For exporters of United States Munitions List (USML) goods, technologies, and services, the License Exemptions in the International Traffic in Arms Regulations (ITAR) are engrained, a way of life.
One of the disruptions to familiar procedures for defense-related companies with items reclassified to the Commerce Control List (CCL) under Export Control Reform (ECR) is the corresponding switch to using (and therefore learning) the Export Administration Regulations (EAR) License Exceptions that might apply. For CCL 600 Series and 9X515, ITAR Exemptions are no longer in the picture.
This article highlights some of the commonly-used EAR Exceptions for 600 Series and 9X515—these being TMP (740.9), RPL (740.10), GOV (740.11), and STA (740.20).

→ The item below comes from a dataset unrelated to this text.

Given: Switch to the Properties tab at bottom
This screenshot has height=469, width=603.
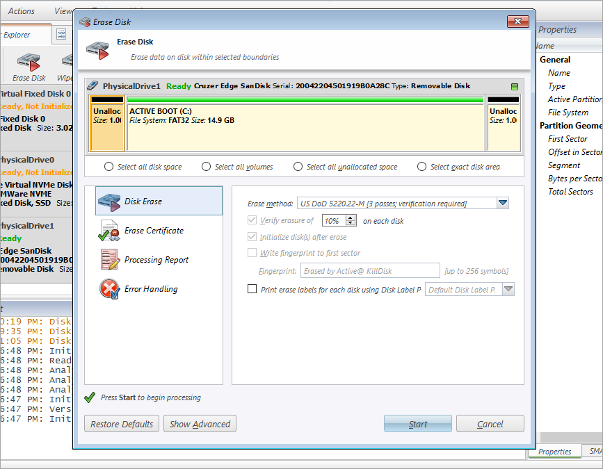Looking at the screenshot, I should click(554, 451).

Temporary Imports, Exports, Reexports, and Transfers (In-Country) Exception
Temporary Imports, Exports, Reexports, and Transfers (In-Country) Exception (TMP) authorizes various temporary exports and reexports, including ‘tools of the trade’ and items for exhibition or demonstration; exports and reexports of items temporarily in the United States, including personal protective equipment; and exports and reexports of beta test software. Related to TMP, the Servicing and Replacement of Parts and Equipment Exceptions (RPL) specifically authorizes “exports and reexports associated with one-for-one replacement of parts, components, accessories, and attachments.”
RPL also authorizes exports and reexports of certain items currently subject to the EAR “to or for, or to replace, a defense article described in an [ITAR] export or reexport authorization” (although does not authorize the export or reexport of defense articles subject to the ITAR). The main change from the ITAR with the use of these is that the EAR does not control temporary imports into the United States, therefore an authorization or license exception is not required for 600 Series and 9X515 items coming into the U.S. for repair or for trade shows. [i]
Governments, International Organizations, International Inspections Under the Chemical Weapons Convention, and the International Space Station
Exception GOV represents Governments, International Organizations, International Inspections Under the Chemical Weapons Convention, and the International Space Station, and authorizes exports and reexports for international nuclear safeguards; U.S. government agencies or personnel; agencies of cooperating governments; international inspections under the Chemical Weapons Convention; and the International Space Station. In effect, GOV authorizes exports for the agencies and the personnel of the U.S. government, including contractor support personnel, and also certain exports for cooperating governments, which are not found in ITAR Exemptions.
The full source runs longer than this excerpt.